À FAIRE | Mettez à jour le passage du texte sur le télétravail en commençant à « La DGFIP estime » et en terminant à « de matériel disponible. », avec « services informatiques » à la place de « équipes informatiques ».

----- TEXTE FOURNI

Le 7 mai, un groupe de travail s’est tenu en audioconférence avec le fédérations syndicales sur ce sujet majeur dans le contexte actuel.
 

Sujets à l'ordre du jour :

  • Le bilan du recours au télétravail durant l’état d’urgence sanitaire et les perspectives,
  • Le projet d'enquête en lien avec l’Agence nationale pour l’amélioration des conditions de travail (ANACT)
     

Nous constatons que, à la « faveur » de la crise sanitaire actuelle, le télétravail s'est durablement installé dans notre environnement professionnel. Les situations sont très diverses selon les directions mais il est certain que le télétravail doit rester le mode de travail à privilégier, voire à amplifier, dans la période de « déconfinement » pour préserver la santé de tous.
 

Bilan du recours au télétravail
 

Le recours au télétravail dans l’urgence, qualifié de travail confiné par l’Agence nationale pour l’amélioration des conditions de travail, s’est imposé aux agents et aux directions hors de tout cadrage formel, engendrant des problèmes techniques (manque d’ordinateurs, difficultés de connexion et logiciels inadaptés) avec, en parallèle, une disparition du collectif de travail.
 

Notre fédération avait regretté l’absence de données pour la DGDDI (Douanes), c’est chose faite puisque le nombre de télétravailleurs (environ 5 000) apparaît dans les statistiques depuis début mai.
 

Ils doivent pour la majorité d’entre eux travailler en mode dégradé en utilisant leur matériel personnel. La direction a reconnu avoir fait un gros effort d’adaptation fonctionnel et managérial, pour gérer la situation au mieux. En revanche, elle a indiqué avoir mobilisé son réseau (en cours de création) de psychologues du travail pour diffuser les « bonnes pratiques », qui ont pu être reprises dans certains des « flash(es) agents » diffusés quotidiennement.
 

La DGFIP estime que le bilan de la période est plutôt positif ; il faut souligner l’investissement des équipes informatiques pour mettre des matériels à disposition mais aussi adapter des applications, avec la mise en ligne de formations à distance. De nouvelles demandes de télétravail continuent d'arriver dans les directions, refusées par manque de matériel disponible.

----------
----- JEU DE DONNÉES

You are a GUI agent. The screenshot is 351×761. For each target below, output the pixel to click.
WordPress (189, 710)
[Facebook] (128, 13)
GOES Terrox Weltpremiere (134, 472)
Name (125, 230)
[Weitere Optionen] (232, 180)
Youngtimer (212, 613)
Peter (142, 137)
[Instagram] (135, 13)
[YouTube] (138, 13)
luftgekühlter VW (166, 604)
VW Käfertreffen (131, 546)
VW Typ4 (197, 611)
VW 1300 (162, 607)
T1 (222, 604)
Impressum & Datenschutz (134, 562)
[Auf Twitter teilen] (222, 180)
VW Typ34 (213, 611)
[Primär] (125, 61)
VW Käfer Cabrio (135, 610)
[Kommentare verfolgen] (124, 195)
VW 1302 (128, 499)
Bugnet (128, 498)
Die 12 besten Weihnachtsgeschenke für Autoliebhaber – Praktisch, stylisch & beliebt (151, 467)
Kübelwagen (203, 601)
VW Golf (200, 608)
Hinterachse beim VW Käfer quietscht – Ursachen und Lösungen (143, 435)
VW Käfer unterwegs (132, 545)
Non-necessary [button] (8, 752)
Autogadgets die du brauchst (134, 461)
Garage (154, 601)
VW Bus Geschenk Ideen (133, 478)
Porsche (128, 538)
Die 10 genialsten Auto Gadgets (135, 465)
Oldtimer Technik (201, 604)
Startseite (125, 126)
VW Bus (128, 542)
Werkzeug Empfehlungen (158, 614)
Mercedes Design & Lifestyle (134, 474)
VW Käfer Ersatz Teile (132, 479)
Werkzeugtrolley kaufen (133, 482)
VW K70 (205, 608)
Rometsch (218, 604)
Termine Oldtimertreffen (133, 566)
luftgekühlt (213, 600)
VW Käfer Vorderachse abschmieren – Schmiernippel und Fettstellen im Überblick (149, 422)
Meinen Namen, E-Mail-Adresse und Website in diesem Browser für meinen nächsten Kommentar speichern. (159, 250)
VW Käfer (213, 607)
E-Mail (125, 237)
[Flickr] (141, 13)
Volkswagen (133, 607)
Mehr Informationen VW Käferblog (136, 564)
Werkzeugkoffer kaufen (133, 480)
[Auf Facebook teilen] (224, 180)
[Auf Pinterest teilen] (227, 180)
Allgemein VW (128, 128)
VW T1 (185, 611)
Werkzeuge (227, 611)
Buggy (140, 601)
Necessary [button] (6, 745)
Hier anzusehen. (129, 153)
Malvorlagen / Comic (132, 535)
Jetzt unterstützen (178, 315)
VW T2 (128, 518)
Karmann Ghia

----------

RÉSULTAT PRODUIT |
La DGFIP estime que le bilan de la période est plutôt positif ; il faut souligner l’investissement des services informatiques pour mettre des matériels à disposition mais aussi adapter des applications, avec la mise en ligne de formations à distance. De nouvelles demandes de télétravail continuent d'arriver dans les directions, refusées par manque de matériel disponible.